==== Extrait fourni

Pour ma part, j’évoquerai plutôt, madame la ministre, les dispositions relatives à l’effacement, qui relèvent de l’article 7 ; je sais tout l’intérêt que leur porte également l’auteur de la proposition de loi.
Pour le coup, il s’agit d’un thème faisant l’objet d’un large consensus. Le rapport Poignant-Sido l’avait analysé avec une grande pertinence, tandis que la loi NOME avait posé les principes et le cadre de la mise en œuvre du dispositif, dans la perspective de la création d’un marché capacitaire.
Or nous sommes loin d’une mobilisation significative d’une capacité d’effacement qui est pourtant réelle, importante et, pour une grande partie, déjà disponible.
Les États-Unis, que l’on sous-estime souvent dans ce domaine, ont atteint depuis déjà plusieurs années une capacité d’effacement de 10 % à 12 %, contre à peine 3 % ou 4 % pour la France, alors que la capacité d’effacement de notre pays était quasiment du double il y a dix ou quinze ans.
Or, au même moment, plusieurs autorités européennes et RTE soulignent la situation dans laquelle se trouverait « l’Europe du Centre-Ouest » en cas de vague de froid, considérant que des délestages sur le réseau électrique ne seraient pas impossibles.
S’agissant de la puissance manquante en France, le bilan prévisionnel de 2011 l’avait estimée à 2, 2 gigawatts en 2014 et à 7, 2 gigawatts en 2016. Dans le bilan prévisionnel de 2012, elle est passée à 3, 1 gigawatts en 2014 et à 7, 5 gigawatts en 2016. La gestion de la pointe n’est donc plus une option, elle est devenue une nécessité.
L’une des réponses, c’est bien évidemment l’effacement diffus, dont on peut raisonnablement attendre une capacité de 4 à 5 gigawatts, mais celle-ci ne pourra être obtenue avant que ne soit équipé le parc national des particuliers.
Malgré cela, la France dispose dès aujourd’hui, avec les gros consommateurs, d’un gisement de capacité d’effacement pouvant atteindre de 4 à 5 gigawatts d’ici à 2016, avec une progression de 0, 5 à 1 gigawatt chaque année.
Atteindre cet objectif relève plus de l’affirmation d’une volonté politique des différents acteurs que du règlement d’une difficulté technique ou du développement du gisement.
Si je me permets d’attirer votre attention sur cette question avec une telle insistance, madame la ministre, c’est que la mobilisation de la capacité d’effacement des gros consommateurs permettrait à la fois de répondre aux besoins de notre pays et d’assurer une juste rémunération des acteurs concernés, qui, pour une part importante, sont des entreprises électro-intensives, pour lesquelles la valorisation de leur capacité d’effacement représente, sur les plans industriel et financier, un gain significatif, voire indispensable.
Il est donc important que l’article 7 puisse être adopté et mis en œuvre conformément à l’esprit de la loi NOME, qui avait fait de l’effacement tant un défi en matière de développement durable qu’un enjeu économique.

========
==== Entrées du jeu

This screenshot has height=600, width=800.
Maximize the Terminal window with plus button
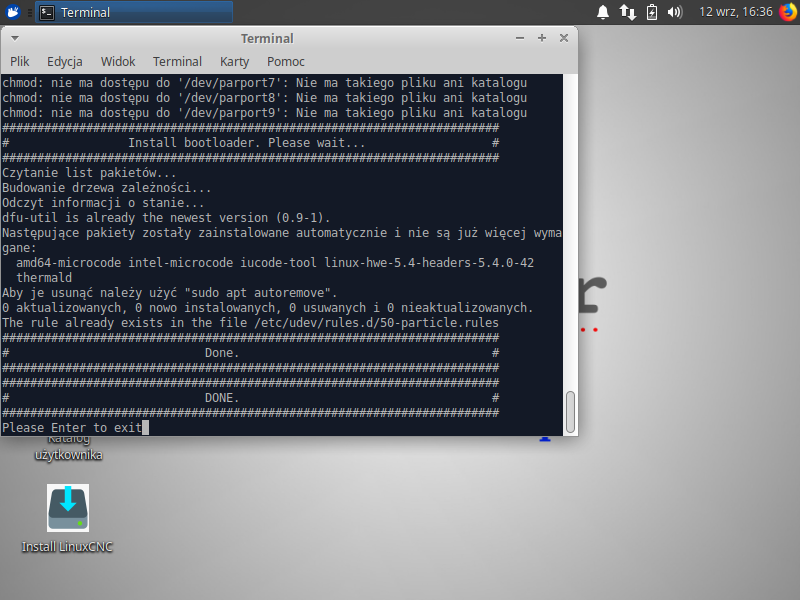(x=542, y=38)
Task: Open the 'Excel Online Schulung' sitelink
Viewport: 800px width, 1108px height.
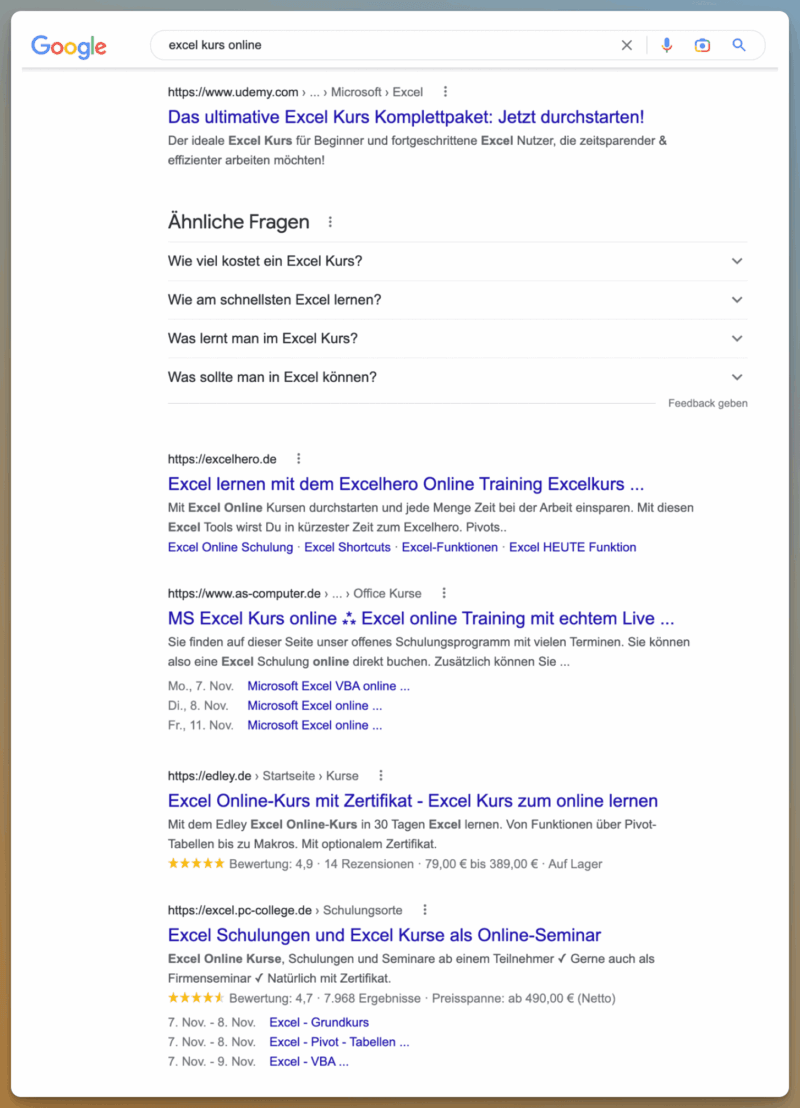Action: point(230,547)
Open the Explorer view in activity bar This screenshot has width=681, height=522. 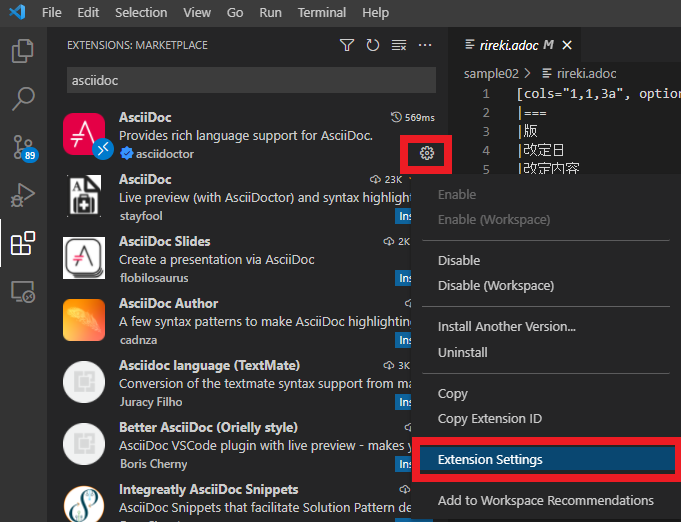pos(22,51)
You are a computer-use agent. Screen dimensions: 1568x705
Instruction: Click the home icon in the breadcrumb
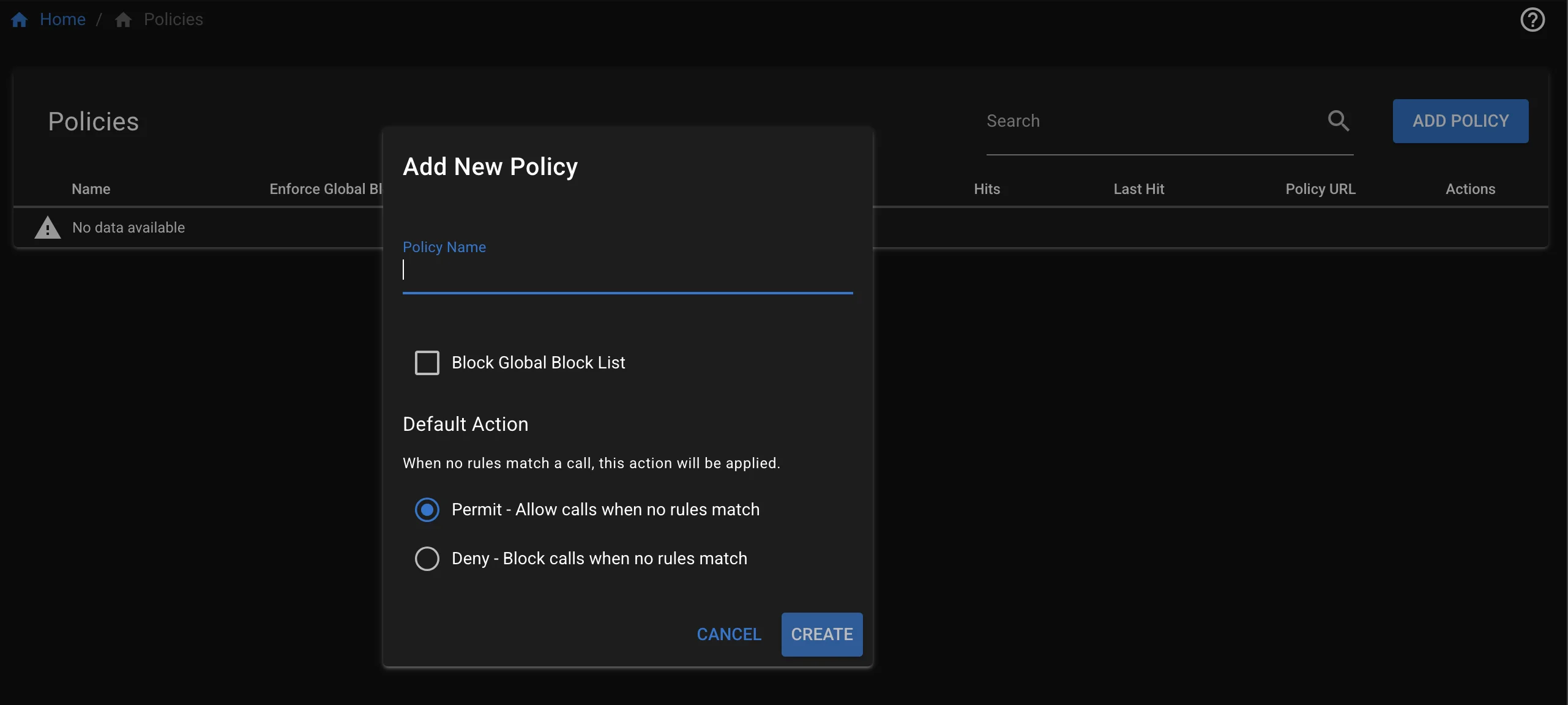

========

## [Exercices à réaliser]
A. Recopiez à l'identique les lignes de la liste, depuis celle qui contient « You are a computer-use » jusqu'à la fin de la liste, bornes comprises. Omettez les images dans votre réponse.
B. Poursuivez l'extrait consacré à l'effacement à partir de l'endroit où il s'arrête.
L'extrait et la liste ne présentent aucun lien entre eux.

## [Corrigé des exercices]
A.
You are a computer-use agent. Screen dimensions: 1568x705
Instruction: Click the home icon in the breadcrumb

B.
Toutefois, un système énergétique sobre doit aussi être optimisé et équilibré.
À cet égard, permettez-moi d’évoquer rapidement le volet particulièrement sensible de la cogénération, plus précisément celui de la biomasse forestière, que l’actualité illustre par l’émergence de maints projets. Ainsi, le groupe E.ON se félicite d’ouvrir, dans le Sud, une centrale « verte » d’une capacité de 700 000 à 900 000 tonnes, au moment même où il ferme des centrales thermiques, ce que nous ne pouvons qu’approuver.
Or le grand Sud-Est, qui comprend la région Rhône-Alpes, concernée par ce projet, se trouve déjà dans une situation d’approvisionnement insuffisant, et le déséquilibre, s’aggravant rapidement, met aujourd'hui plusieurs entreprises en difficulté, sans parler de la déstabilisation du marché et de ses conséquences.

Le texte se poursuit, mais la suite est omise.